Chris Halanish calls the $100 trillion asset management industry “human duct tape.” The stack - QuickBooks, Excel, manual entry - is fragile. When a fund accountant quits, institutional memory vanishes. Hanover Park, Halanish’s firm, built AI agents with long-term memory to automate fund administration, capital calls, and data cleaning. They migrated a fund with 20 entities in six days; a process engineers thought impossible a year ago.
"The shift to AI-powered data cleaning and ontology mapping became viable only 3-6 months ago, enabled by OpenAI's Opus model series."
- Chris Halanish, This Week in Startups
Nathaniel Whittemore sees the same trend reorganizing all work. He outlines five new job archetypes: Prototyper, Builder, Sweeper, Grower, and Maintainer. The barrier between idea and function vanishes. In the agentic era, an HR professional needing a specific expense reporting tool no longer files a ticket with IT; they build it themselves. Back offices become hubs of micro-product development.
This moves software value from human-centric UI to the underlying data and logic.

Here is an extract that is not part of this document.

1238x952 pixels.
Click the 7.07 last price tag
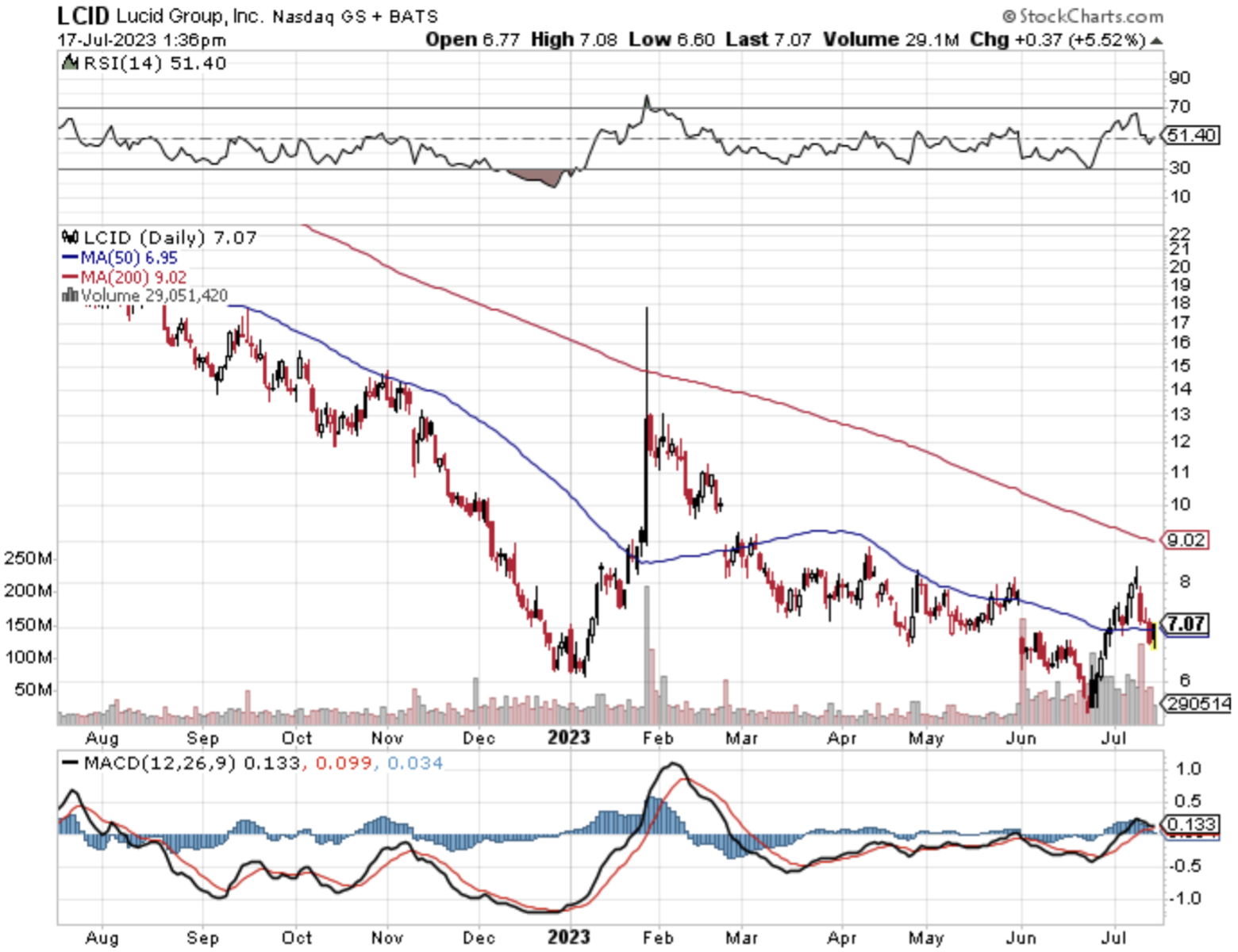[x=1186, y=624]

The a16z Show notes enterprise giants like SAP and Salesforce remain unkillable because they codify internal business rules, not just data. Steven Sinovsky argues that displacing SAP from a global automaker would dissolve the business; the stickiness is regulatory compliance and decades of edge-case customizations.
"Enterprise software stickiness comes from human UI muscle memory, organizational workflows, being the single source of truth, and the inertia of ongoing payment."

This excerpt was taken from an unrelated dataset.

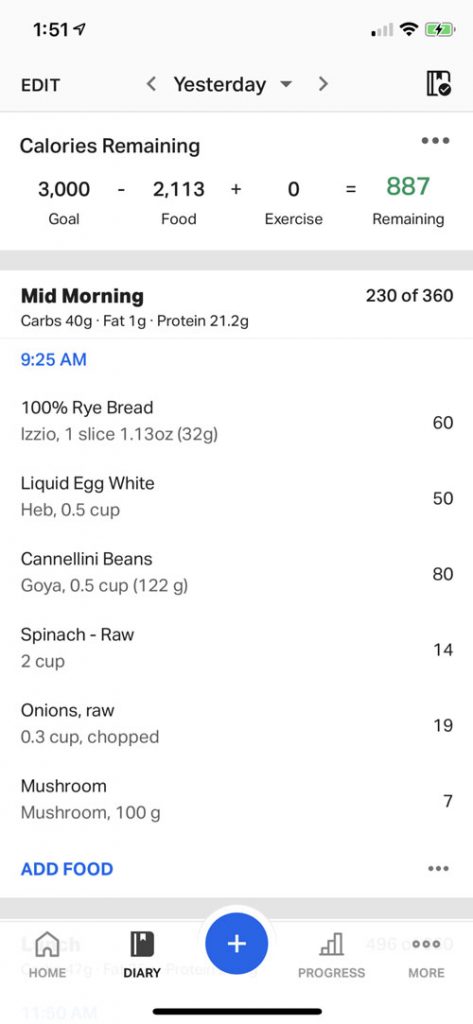
Task: Tap the battery status icon
Action: (x=438, y=30)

- Steven Sinovsky, The a16z Show
The pivot is toward headless software, where AI agents, not humans, are the primary users. Agents change interaction from workflow to analysis. Sinovsky defines an agent as a program that takes a long time to run and might not finish - essentially a bug rebranded as a feature. They don’t care about button placement; they care about data access and context stored in unstructured documents.
Startups avoid head-on competition with incumbents. Instead, they target the gaps between functional silos, acting as a layer of translation between sales and finance. Hanover Park charges funds a transparent, all-inclusive fee based on assets under management, abandoning seat-based pricing. This aligns incentives: the vendor becomes a partner in the fund’s growth, not a shelfware seller.
The change is structural. Goose, originally a standalone Mac app, pivoted to become the Goose Development Kit, a model-agnostic agent harness donated to the Linux Foundation. Steve Lee argues this creates a public-good framework, preventing vendor lock-in with OpenAI or Anthropic. The cost of making drops to near zero. Every department gets a maker.